Work to do: Copy out every line of the material below exactly as it appears, without changing anything.

Items from a data source
▼

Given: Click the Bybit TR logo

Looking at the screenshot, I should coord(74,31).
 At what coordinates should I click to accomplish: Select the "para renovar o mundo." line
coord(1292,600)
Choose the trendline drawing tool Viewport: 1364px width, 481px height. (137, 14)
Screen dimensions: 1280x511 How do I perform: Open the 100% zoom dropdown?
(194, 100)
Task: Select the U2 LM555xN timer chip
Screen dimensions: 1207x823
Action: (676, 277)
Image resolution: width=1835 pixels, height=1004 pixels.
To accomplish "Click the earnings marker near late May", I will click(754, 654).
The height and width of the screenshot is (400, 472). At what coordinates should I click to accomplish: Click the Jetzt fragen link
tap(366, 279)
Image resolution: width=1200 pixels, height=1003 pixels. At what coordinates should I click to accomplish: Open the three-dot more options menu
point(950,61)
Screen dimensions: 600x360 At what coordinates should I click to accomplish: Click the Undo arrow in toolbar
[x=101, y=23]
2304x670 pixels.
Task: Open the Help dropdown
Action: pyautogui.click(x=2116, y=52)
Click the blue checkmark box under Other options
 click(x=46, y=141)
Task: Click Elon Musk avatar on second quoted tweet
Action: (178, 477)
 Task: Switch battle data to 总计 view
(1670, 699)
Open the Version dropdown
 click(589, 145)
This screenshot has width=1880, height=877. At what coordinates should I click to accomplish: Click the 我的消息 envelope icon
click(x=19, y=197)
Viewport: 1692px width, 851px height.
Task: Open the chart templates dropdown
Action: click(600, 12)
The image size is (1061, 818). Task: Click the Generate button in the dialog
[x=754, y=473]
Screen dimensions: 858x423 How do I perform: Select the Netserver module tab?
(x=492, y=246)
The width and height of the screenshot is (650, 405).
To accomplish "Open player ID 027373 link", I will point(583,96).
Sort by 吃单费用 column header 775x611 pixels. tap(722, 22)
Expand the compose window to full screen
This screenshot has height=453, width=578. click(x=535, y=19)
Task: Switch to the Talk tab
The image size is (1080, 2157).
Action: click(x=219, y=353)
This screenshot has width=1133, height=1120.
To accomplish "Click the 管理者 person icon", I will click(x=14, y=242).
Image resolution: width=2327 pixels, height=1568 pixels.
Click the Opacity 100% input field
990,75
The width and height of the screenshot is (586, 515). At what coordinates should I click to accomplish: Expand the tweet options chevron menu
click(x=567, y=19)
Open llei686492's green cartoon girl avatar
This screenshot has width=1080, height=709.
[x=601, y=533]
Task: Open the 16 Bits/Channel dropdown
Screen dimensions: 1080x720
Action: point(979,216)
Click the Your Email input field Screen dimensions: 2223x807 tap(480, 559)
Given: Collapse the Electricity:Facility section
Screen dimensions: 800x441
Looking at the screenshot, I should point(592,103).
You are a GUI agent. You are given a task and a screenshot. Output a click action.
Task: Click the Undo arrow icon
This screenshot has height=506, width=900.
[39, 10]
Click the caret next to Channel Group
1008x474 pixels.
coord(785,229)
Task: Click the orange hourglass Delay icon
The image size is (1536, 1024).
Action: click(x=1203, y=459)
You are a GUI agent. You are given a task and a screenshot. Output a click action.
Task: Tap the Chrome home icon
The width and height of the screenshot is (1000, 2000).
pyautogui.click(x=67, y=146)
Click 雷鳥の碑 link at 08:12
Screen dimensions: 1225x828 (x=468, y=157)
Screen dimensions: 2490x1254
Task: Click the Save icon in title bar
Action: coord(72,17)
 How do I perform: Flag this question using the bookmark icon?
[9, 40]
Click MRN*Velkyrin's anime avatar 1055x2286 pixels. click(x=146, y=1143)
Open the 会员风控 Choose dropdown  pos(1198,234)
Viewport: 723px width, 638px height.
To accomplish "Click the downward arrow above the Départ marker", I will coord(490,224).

▲

Worked answer:
Given: Click the Bybit TR logo

Looking at the screenshot, I should coord(74,31).
 At what coordinates should I click to accomplish: Select the "para renovar o mundo." line
coord(1292,600)
Choose the trendline drawing tool Viewport: 1364px width, 481px height. (137, 14)
Screen dimensions: 1280x511 How do I perform: Open the 100% zoom dropdown?
(194, 100)
Task: Select the U2 LM555xN timer chip
Screen dimensions: 1207x823
Action: (676, 277)
Image resolution: width=1835 pixels, height=1004 pixels.
To accomplish "Click the earnings marker near late May", I will click(754, 654).
The height and width of the screenshot is (400, 472). At what coordinates should I click to accomplish: Click the Jetzt fragen link
tap(366, 279)
Image resolution: width=1200 pixels, height=1003 pixels. At what coordinates should I click to accomplish: Open the three-dot more options menu
point(950,61)
Screen dimensions: 600x360 At what coordinates should I click to accomplish: Click the Undo arrow in toolbar
[x=101, y=23]
2304x670 pixels.
Task: Open the Help dropdown
Action: pyautogui.click(x=2116, y=52)
Click the blue checkmark box under Other options
 click(x=46, y=141)
Task: Click Elon Musk avatar on second quoted tweet
Action: (178, 477)
 Task: Switch battle data to 总计 view
(1670, 699)
Open the Version dropdown
 click(589, 145)
This screenshot has width=1880, height=877. At what coordinates should I click to accomplish: Click the 我的消息 envelope icon
click(x=19, y=197)
Viewport: 1692px width, 851px height.
Task: Open the chart templates dropdown
Action: click(600, 12)
The image size is (1061, 818). Task: Click the Generate button in the dialog
[x=754, y=473]
Screen dimensions: 858x423 How do I perform: Select the Netserver module tab?
(x=492, y=246)
The width and height of the screenshot is (650, 405).
To accomplish "Open player ID 027373 link", I will point(583,96).
Sort by 吃单费用 column header 775x611 pixels. tap(722, 22)
Expand the compose window to full screen
This screenshot has height=453, width=578. click(x=535, y=19)
Task: Switch to the Talk tab
The image size is (1080, 2157).
Action: click(x=219, y=353)
This screenshot has width=1133, height=1120.
To accomplish "Click the 管理者 person icon", I will click(x=14, y=242).
Image resolution: width=2327 pixels, height=1568 pixels.
Click the Opacity 100% input field
990,75
The width and height of the screenshot is (586, 515). At what coordinates should I click to accomplish: Expand the tweet options chevron menu
click(x=567, y=19)
Open llei686492's green cartoon girl avatar
This screenshot has width=1080, height=709.
[x=601, y=533]
Task: Open the 16 Bits/Channel dropdown
Screen dimensions: 1080x720
Action: point(979,216)
Click the Your Email input field Screen dimensions: 2223x807 tap(480, 559)
Given: Collapse the Electricity:Facility section
Screen dimensions: 800x441
Looking at the screenshot, I should point(592,103).
You are a GUI agent. You are given a task and a screenshot. Output a click action.
Task: Click the Undo arrow icon
This screenshot has height=506, width=900.
[39, 10]
Click the caret next to Channel Group
1008x474 pixels.
coord(785,229)
Task: Click the orange hourglass Delay icon
The image size is (1536, 1024).
Action: click(x=1203, y=459)
You are a GUI agent. You are given a task and a screenshot. Output a click action.
Task: Tap the Chrome home icon
The width and height of the screenshot is (1000, 2000).
pyautogui.click(x=67, y=146)
Click 雷鳥の碑 link at 08:12
Screen dimensions: 1225x828 (x=468, y=157)
Screen dimensions: 2490x1254
Task: Click the Save icon in title bar
Action: coord(72,17)
 How do I perform: Flag this question using the bookmark icon?
[9, 40]
Click MRN*Velkyrin's anime avatar 1055x2286 pixels. click(x=146, y=1143)
Open the 会员风控 Choose dropdown  pos(1198,234)
Viewport: 723px width, 638px height.
To accomplish "Click the downward arrow above the Départ marker", I will coord(490,224).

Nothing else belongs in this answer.